Entidades alertam para riscos ambientais após vazamento na Foz do Amazonas
Organizações indígenas e ambientalistas manifestaram preocupação após um vazamento de fluido durante a perfuração de um poço da Petrobras na Foz do Amazonas, a cerca de 175 quilômetros do Amapá. A estatal informou que identificou o problema no domingo (4) e interrompeu as atividades. Segundo a empresa, o material vazado é biodegradável e está dentro dos limites legais de toxicidade.
Apesar da posição da Petrobras, entidades afirmam que o episódio evidencia os riscos da exploração de petróleo em uma região considerada extremamente sensível. O Instituto Internacional Arayara alertou para a alta biodiversidade local, a dependência das comunidades tradicionais e as incertezas sobre o comportamento das correntes marítimas profundas, que podem ampliar danos em caso de novos acidentes.

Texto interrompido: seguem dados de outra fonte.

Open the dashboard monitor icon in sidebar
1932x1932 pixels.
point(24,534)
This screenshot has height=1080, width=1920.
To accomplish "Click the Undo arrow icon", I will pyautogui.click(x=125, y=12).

Organizações indígenas do Amapá e do Norte do Pará afirmaram que o vazamento confirma os temores das populações tradicionais e classificaram a situação como uma “tragédia anunciada”. Elas também denunciam a falta de consulta prévia aos povos afetados e defendem a suspensão das atividades. O caso ocorre em meio a ações judiciais que questionam a licença ambiental concedida à Petrobras para atuar na região.